Literature Review: Siege: Autonomous Multi-Turn Jailbreaking of Large Language Models with Tree Search
Summary
- Siege introduces a multi-turn adversarial framework for jailbreaking large language models (LLMs), focusing on how safety can be eroded incrementally through conversation.
- Unlike single-turn jailbreaks, Siege uses a breadth-first tree search to explore multiple adversarial prompt branches in parallel, tracking and exploiting partial compliance at each turn.
- The attacker LLM dynamically adapts its strategy based on the target model’s responses, re-injecting any policy leaks or partial harmful disclosures into subsequent queries.
- Siege formalizes a partial compliance metric, quantifying the degree of policy violation per response, and accumulates these across turns to measure policy erosion.
- On the JailbreakBench dataset, Siege achieves a 100% attack success rate (ASR) on GPT-3.5-turbo and 97% on GPT-4 in a single multi-turn run, outperforming baselines like Crescendo and GOAT with fewer queries.

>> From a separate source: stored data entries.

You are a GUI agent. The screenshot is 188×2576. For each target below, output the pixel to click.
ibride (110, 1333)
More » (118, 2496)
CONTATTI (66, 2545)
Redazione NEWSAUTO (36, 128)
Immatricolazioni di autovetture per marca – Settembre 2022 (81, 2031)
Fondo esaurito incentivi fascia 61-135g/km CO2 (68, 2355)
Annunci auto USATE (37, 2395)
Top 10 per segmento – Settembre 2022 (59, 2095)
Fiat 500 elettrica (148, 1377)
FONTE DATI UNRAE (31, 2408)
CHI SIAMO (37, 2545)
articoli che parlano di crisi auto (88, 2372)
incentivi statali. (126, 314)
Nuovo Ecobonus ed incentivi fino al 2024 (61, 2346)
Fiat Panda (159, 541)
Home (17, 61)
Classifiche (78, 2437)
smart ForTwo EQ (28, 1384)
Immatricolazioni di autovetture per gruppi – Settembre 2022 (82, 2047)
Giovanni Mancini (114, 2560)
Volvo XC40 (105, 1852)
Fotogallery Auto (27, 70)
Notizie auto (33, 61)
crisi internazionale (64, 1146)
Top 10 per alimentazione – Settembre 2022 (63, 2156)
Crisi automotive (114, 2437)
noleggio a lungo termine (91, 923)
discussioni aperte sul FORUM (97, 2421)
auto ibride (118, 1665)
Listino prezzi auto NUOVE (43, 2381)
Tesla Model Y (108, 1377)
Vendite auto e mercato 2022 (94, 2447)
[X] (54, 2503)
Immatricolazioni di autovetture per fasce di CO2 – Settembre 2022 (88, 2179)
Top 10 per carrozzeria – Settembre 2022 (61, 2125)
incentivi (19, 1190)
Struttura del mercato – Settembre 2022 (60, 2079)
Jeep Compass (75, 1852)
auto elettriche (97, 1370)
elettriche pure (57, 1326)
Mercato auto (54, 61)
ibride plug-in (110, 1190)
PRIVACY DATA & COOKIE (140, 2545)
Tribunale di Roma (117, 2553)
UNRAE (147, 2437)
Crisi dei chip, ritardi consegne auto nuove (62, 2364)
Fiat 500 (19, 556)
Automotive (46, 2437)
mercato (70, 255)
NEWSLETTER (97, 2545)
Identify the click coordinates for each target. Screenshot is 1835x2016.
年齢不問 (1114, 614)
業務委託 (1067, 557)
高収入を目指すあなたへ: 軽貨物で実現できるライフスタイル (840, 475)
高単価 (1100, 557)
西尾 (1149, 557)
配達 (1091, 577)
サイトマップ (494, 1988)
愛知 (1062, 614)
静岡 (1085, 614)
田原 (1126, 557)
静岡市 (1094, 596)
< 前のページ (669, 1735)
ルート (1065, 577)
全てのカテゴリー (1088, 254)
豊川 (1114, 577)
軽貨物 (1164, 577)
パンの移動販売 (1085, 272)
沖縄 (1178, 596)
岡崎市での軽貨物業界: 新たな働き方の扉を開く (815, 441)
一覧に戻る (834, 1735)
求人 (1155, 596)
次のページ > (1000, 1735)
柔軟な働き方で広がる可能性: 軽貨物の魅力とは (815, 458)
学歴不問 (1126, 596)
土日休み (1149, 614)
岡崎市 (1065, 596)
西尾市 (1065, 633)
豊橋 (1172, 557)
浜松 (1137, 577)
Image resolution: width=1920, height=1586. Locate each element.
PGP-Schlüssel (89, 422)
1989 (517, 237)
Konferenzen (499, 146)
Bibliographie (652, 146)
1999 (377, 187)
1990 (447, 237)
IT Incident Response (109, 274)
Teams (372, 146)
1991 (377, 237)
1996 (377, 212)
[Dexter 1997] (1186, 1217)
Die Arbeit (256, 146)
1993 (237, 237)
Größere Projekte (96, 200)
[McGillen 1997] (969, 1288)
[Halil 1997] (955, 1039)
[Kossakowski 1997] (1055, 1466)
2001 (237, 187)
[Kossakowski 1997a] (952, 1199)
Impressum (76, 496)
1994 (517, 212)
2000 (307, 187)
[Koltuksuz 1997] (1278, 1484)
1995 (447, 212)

- The framework highlights the limitations of current LLM safety evaluations, which often overlook multi-turn vulnerabilities, and demonstrates the need for robust iterative testing.
Figures
Figure 1: Siege’s tree search strategy showing parallel multi-turn attacks. Each node represents a conversation state, expanding into multiple adversarial prompts based on model responses.
Key Insights
- Multi-Turn Tree Search: Siege generalizes adversarial attacks by treating each conversation as a node in a BFS tree, expanding multiple adversarial prompts at each turn and pruning unproductive branches.
- Partial Compliance Tracking: By quantifying and accumulating policy leaks (even minor ones), Siege systematically escalates attacks, showing how small cracks in safety can lead to full jailbreaks.
- Efficiency and Effectiveness: Siege achieves higher attack success rates with fewer queries than previous methods, thanks to its parallel exploration and dynamic adaptation.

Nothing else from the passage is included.